Art. 37. A adesão ao parcelamento, nos termos desta Lei, implica manifestação pelo requerente:
I – de confissão irrevogável e irretratável pelo sujeito passivo da dívida relativa aos créditos nele incluídos, com reconhecimento expresso da certeza e liquidez do crédito correspondente, produzindo os efeitos previstos no art. 174, parágrafo único, do Código Tributário Nacional, e no art. 202, inciso VI, do Código Civil;
II – da desistência de eventuais impugnações, defesas, e recursos apresentados no âmbito administrativo que discutam o débito;
III – da desistência de ações ou embargos à execução, com renúncia ao direito sobre o qual se fundam, nos autos judiciais respectivos, além da comprovação de recolhimento de custas, encargos e honorários porventura devidos.

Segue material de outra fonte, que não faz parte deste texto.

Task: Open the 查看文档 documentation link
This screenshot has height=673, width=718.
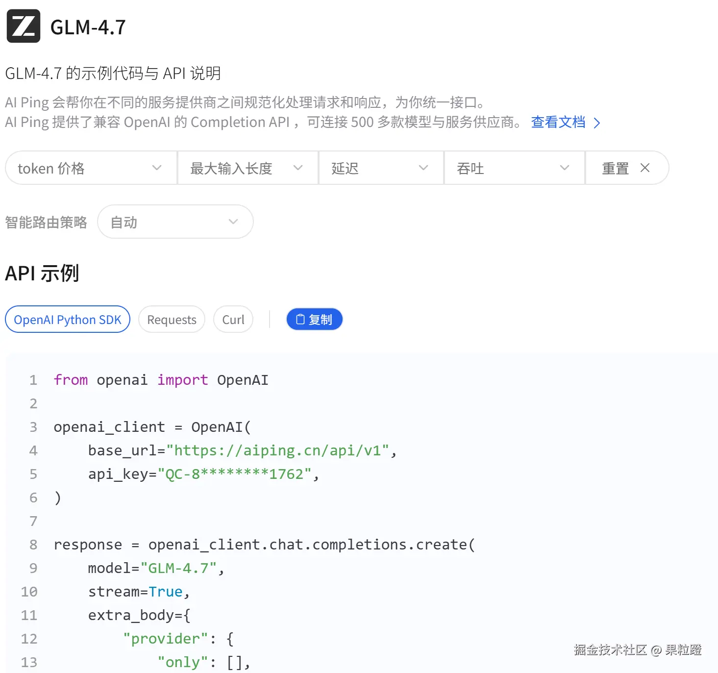Action: click(558, 122)
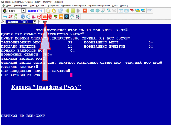Image resolution: width=171 pixels, height=126 pixels.
Task: Open the Команды menu
Action: [x=41, y=6]

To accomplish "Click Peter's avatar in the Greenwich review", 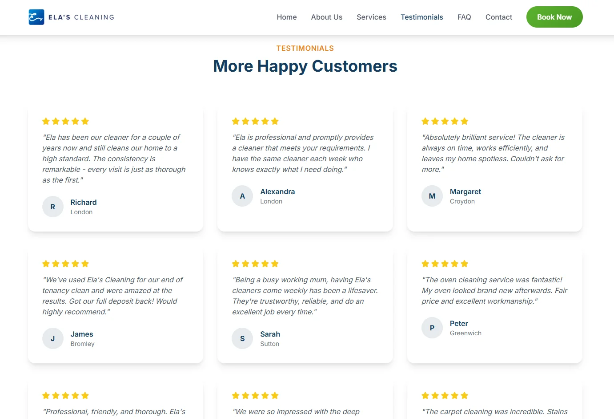I will pyautogui.click(x=432, y=328).
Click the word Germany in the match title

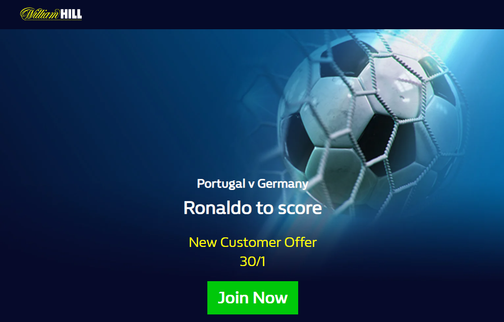click(x=283, y=184)
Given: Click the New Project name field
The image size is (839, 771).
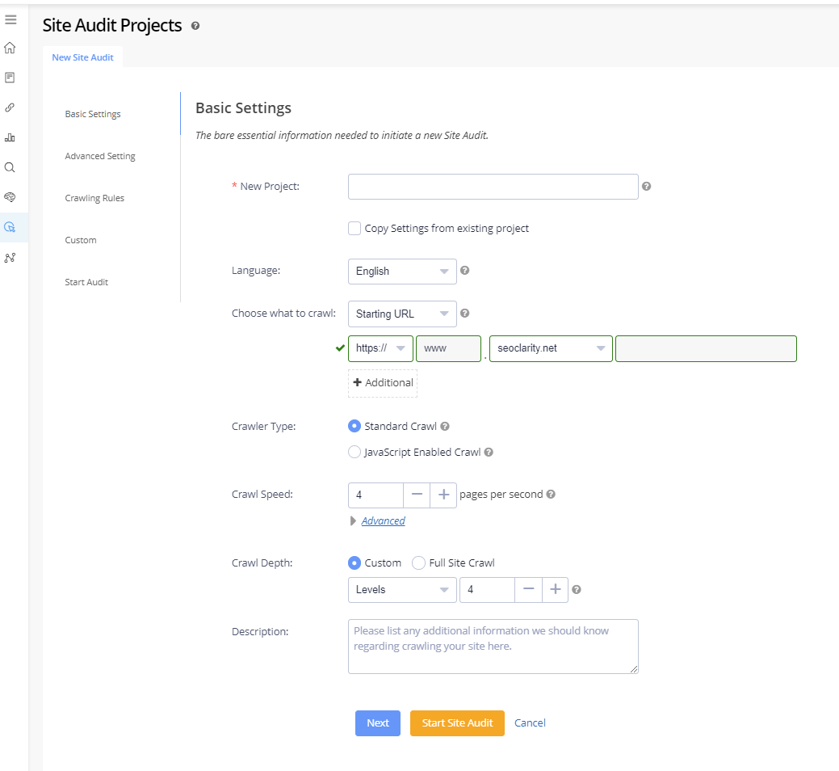Looking at the screenshot, I should click(x=493, y=187).
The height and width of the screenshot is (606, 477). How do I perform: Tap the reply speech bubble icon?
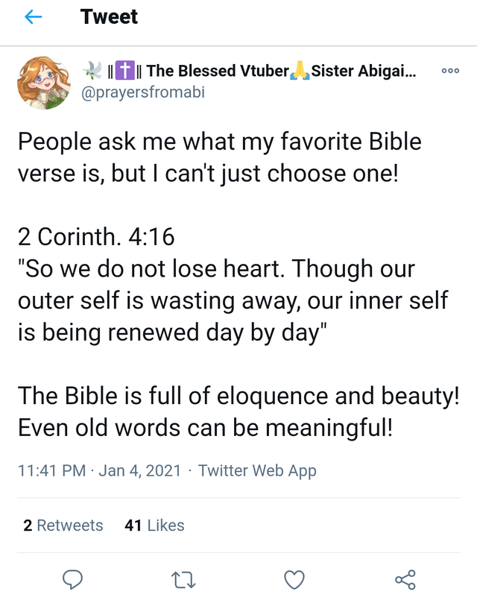pos(73,579)
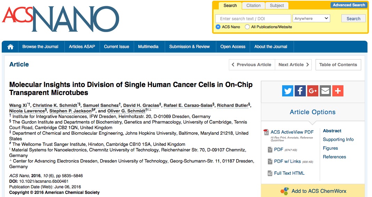Email this article using envelope icon
This screenshot has width=372, height=197.
325,91
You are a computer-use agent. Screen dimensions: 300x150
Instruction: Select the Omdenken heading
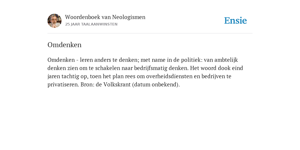click(64, 45)
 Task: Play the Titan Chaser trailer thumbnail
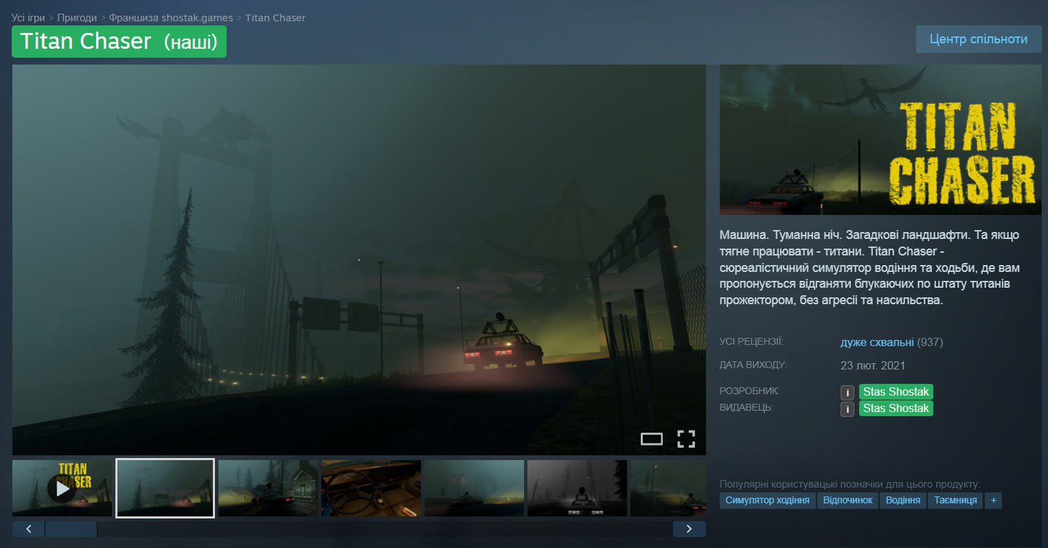pos(62,488)
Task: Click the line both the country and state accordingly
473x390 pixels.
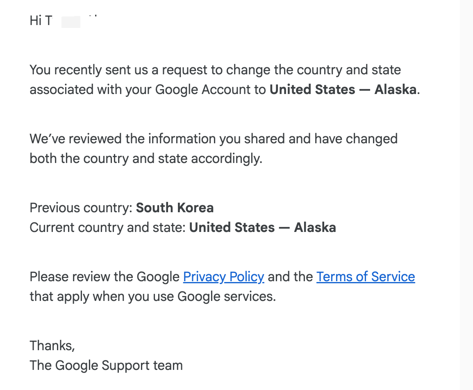Action: coord(146,158)
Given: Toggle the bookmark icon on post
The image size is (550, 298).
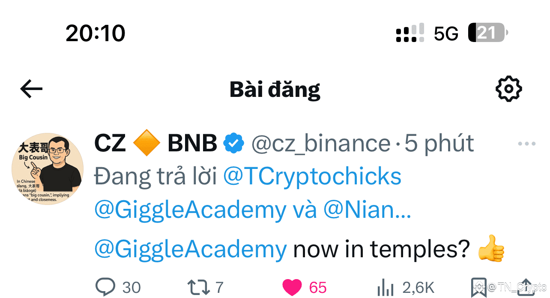Looking at the screenshot, I should [x=478, y=287].
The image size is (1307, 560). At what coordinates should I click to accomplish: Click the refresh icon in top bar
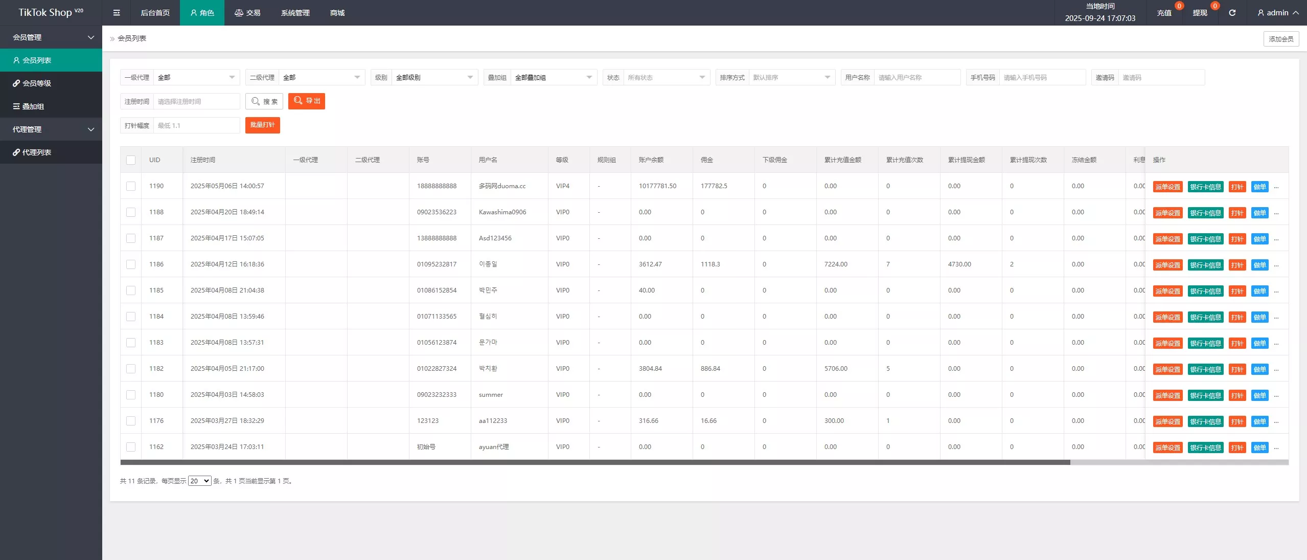1232,13
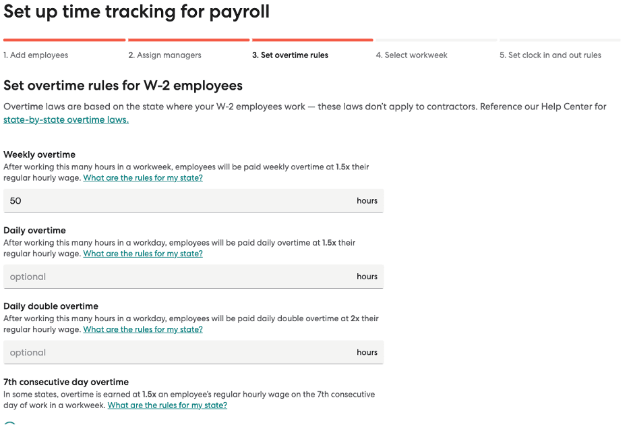Open state rules link for 7th consecutive day
631x425 pixels.
pyautogui.click(x=167, y=405)
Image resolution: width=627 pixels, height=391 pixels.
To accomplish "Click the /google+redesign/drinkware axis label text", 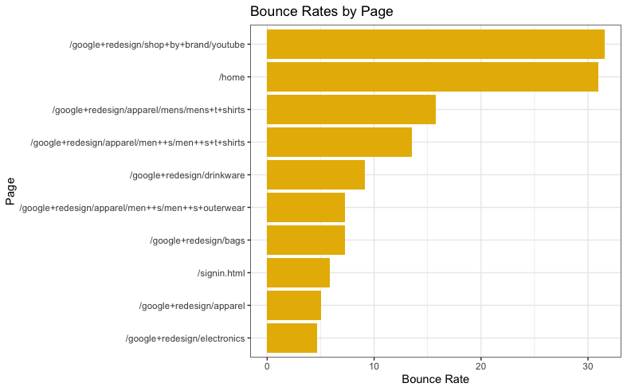I will point(186,175).
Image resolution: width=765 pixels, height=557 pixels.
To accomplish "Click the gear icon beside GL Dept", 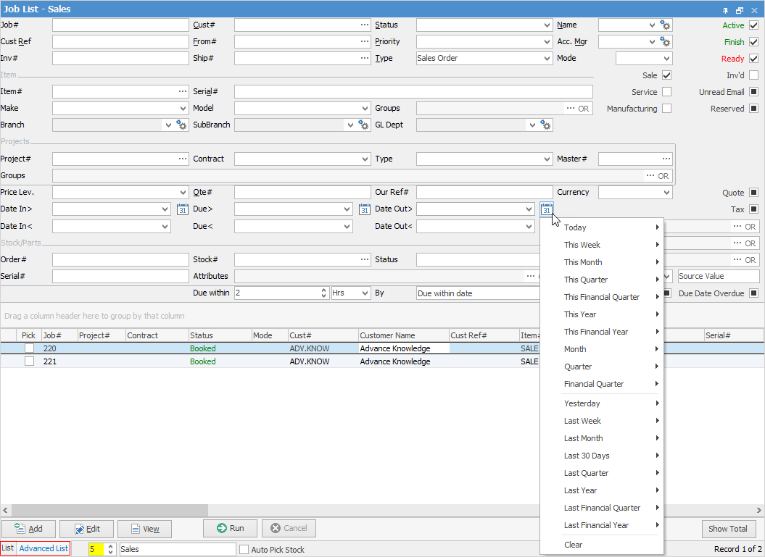I will click(x=545, y=125).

Parágrafo único. O PPI não configura novação prevista no inciso I do art. 360 do Código Civil.
Art. 38. O Poder Executivo poderá disponibilizar ao sujeito passivo a adesão ao PPI com pagamento na forma de débito automático das parcelas em conta-corrente, mantida em instituição bancária cadastrada pelo Município.
Seção IV
Do Atraso no Pagamento
Art. 39. O pagamento após o vencimento de quaisquer das parcelas implicará cobrança dos seguintes encargos:
I – multa moratória de 0,33% (trinta e três centésimos por cento), por dia de atraso, sobre o valor da parcela devida e não paga, até o limite de 10% (dez por cento);
II – juros equivalentes à taxa SELIC, acumulada mensalmente, calculados a partir do mês subsequente ao do vencimento até o mês anterior ao do pagamento, e de 1% (um por cento) relativamente ao mês em que o pagamento for efetuado.
Seção V
Do Cancelamento do Parcelamento
Art. 40. O parcelamento será cancelado quando da ocorrência de atraso no pagamento de quaisquer das parcelas em prazo superior a 90 (noventa) dias.
Parágrafo único. O cancelamento na forma prevista no caput implica:
I – perda dos benefícios indicados nesta Lei, acarretando a exigibilidade do saldo dos débitos tributários e não tributários em aberto, com a incidência da totalidade dos acréscimos legais previstos na legislação municipal, a partir da data de ocorrência dos respectivos fatos geradores;
II – imediata inscrição dos débitos ainda não quitados em Dívida Ativa e prosseguimento das execuções fiscais.